Sorry, but video games depicting gratuitous violence CAN be sold to minors. In the mood to bitch-slap somebody or blow away a row of cops in Mortal Kombat or Grand Theft Auto? No problemo. Make little Johnny's day. So sayeth the U.S. Supreme Court. In Monday's 7-2 decision, the court overturned a California law that would restrict the sale of violent video games to minors. This was the Golden State's seventh try. "The State’s evidence is not compelling," wrote Anthony Scalia for the majority. Violent video games are free speech. Cue Law & Order's "chung CHUNG!" Case closed.
The trouble is, I agree with Scalia, the high court's equivalent to Darth Vader. The savage violence wrecked by video game icon Duke Nukem is no more graphic than that produced by the Brothers Grimm. "Certainly the books we give children to read — or read to them when they are younger — contain no shortage of gore," Scalia writes in the opinion. "Grimm’s Fairy Tales, for example, are grim indeed. As her just deserts for trying to poison Snow White, the wicked queen is made to dance in red hot slippers 'till she fell dead on the floor, a sad example of envy and jealousy.' ... Cinderella’s evil stepsisters have their eyes pecked out by doves. And Hansel and Gretel (children!) kill their captor by baking her in an oven.”

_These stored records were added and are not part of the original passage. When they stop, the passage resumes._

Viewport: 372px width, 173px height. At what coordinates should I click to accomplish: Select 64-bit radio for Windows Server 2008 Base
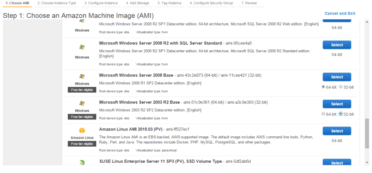[323, 87]
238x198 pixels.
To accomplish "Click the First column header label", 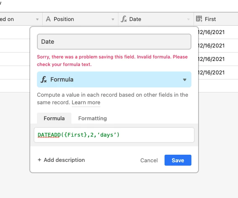I will (210, 19).
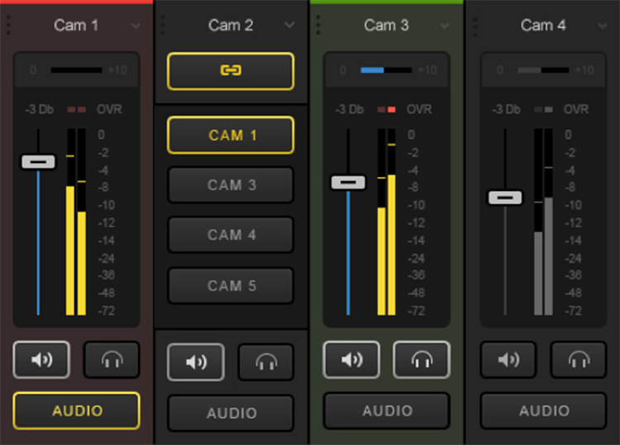Expand the Cam 1 dropdown arrow
Viewport: 620px width, 445px height.
coord(136,26)
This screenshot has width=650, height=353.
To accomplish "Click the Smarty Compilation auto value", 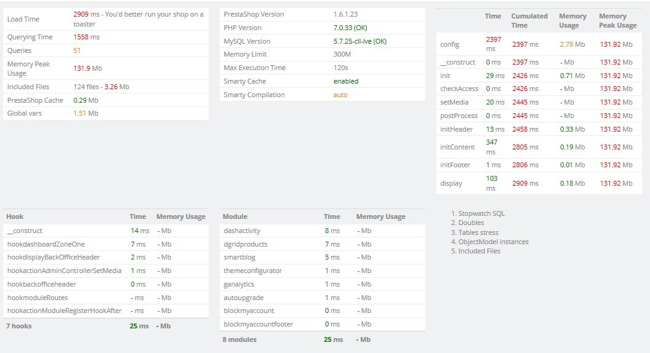I will [x=340, y=95].
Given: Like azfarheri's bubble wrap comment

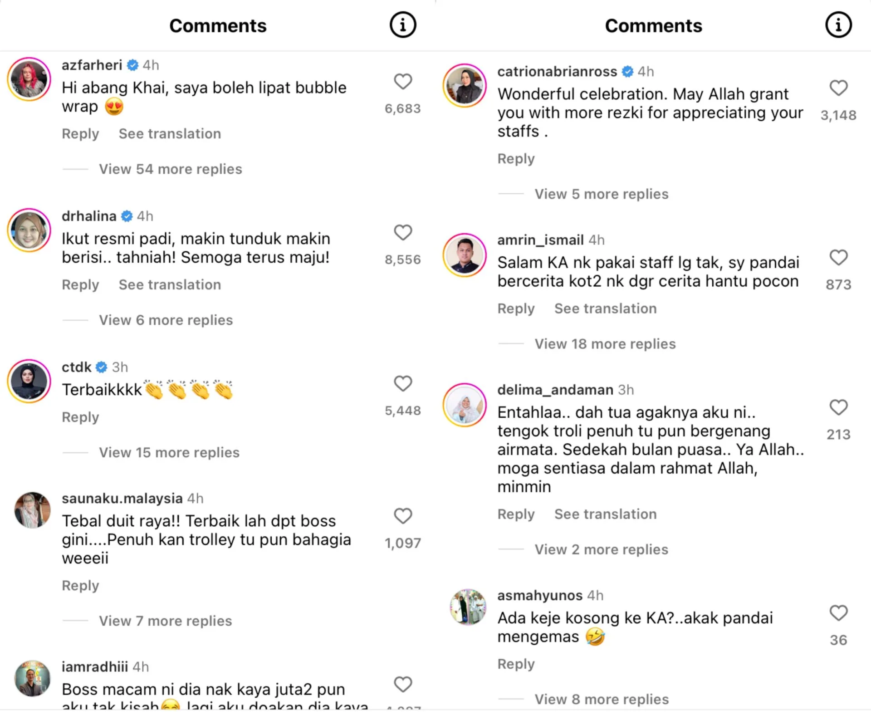Looking at the screenshot, I should 402,82.
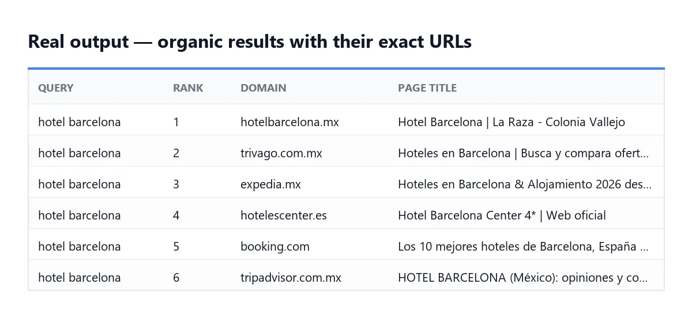692x318 pixels.
Task: Select the trivago.com.mx domain cell
Action: (x=281, y=153)
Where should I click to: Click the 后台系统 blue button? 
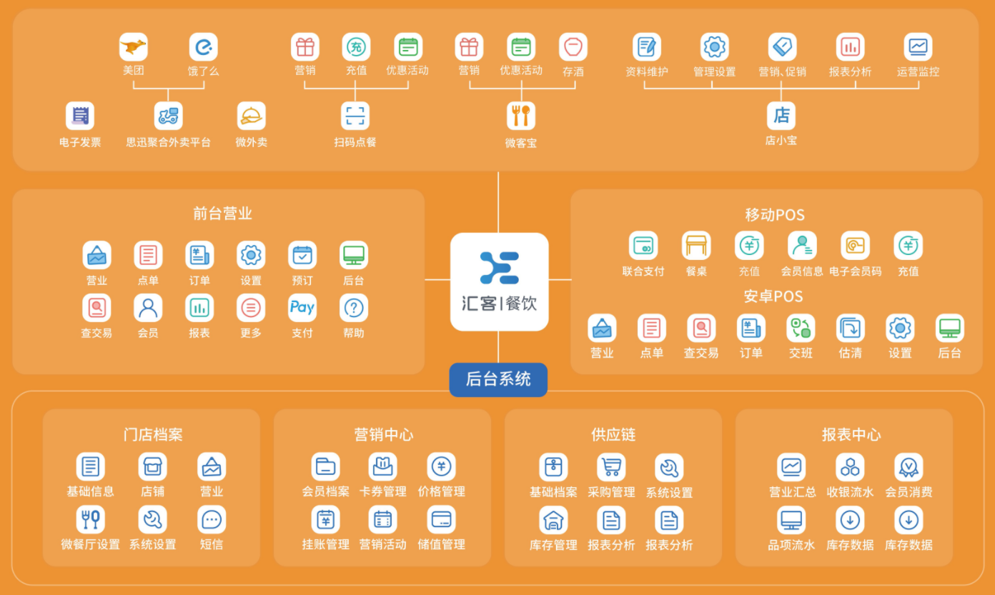pos(498,380)
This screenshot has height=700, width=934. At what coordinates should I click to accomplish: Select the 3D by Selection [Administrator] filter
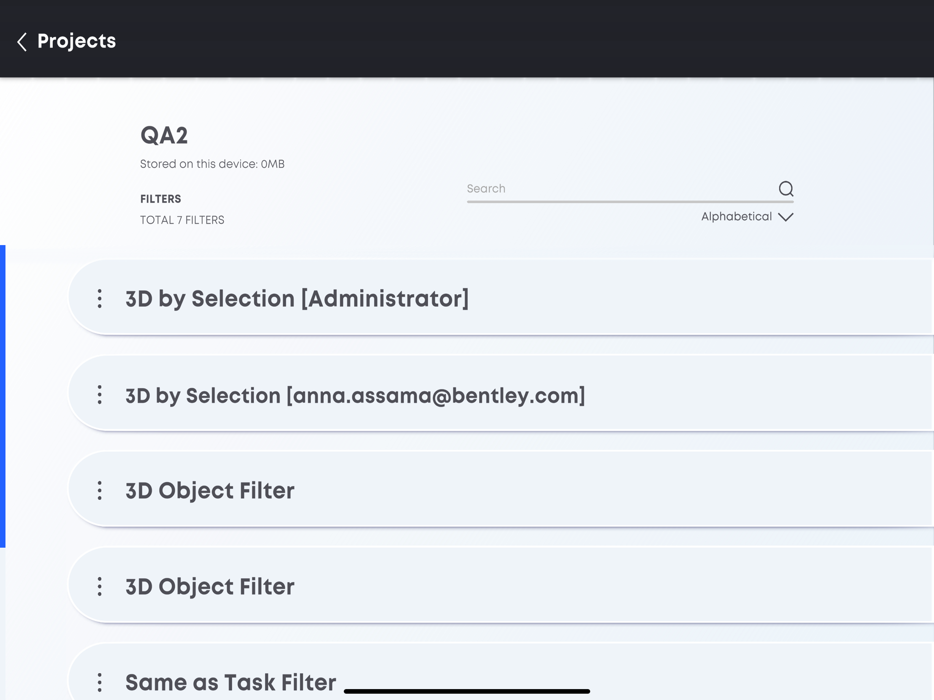click(x=501, y=297)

Do you love the classics that we encourage high school students to read? Scalia reminds us that "Homer’s Odysseus blinds Polyphemus the Cyclops by grinding out his eye with a heated stake. ... [and] In the Inferno, Dante and Virgil watch corrupt politicians struggle to stay submerged beneath a lake of boiling pitch, lest they beskewered by devils above the surface." (Kinda how we observe Congress today.) Come to think of it, even our nursery rhymes are infused with apocalyptic imagery. How about Mother Goose's paean to England's Great Plague, the one we all sang as kids: "Ring around the rosie / Pockets full of posies / Ashes! Ashes! / We all fall down!" Sweet, huh? Top that Killzone 3!
Yes, society should be mightily concerned about the violence kids are exposed to. But it's not the job of the state to regulate what entertainment fare they ingest. It's yours as parents and responsible adults.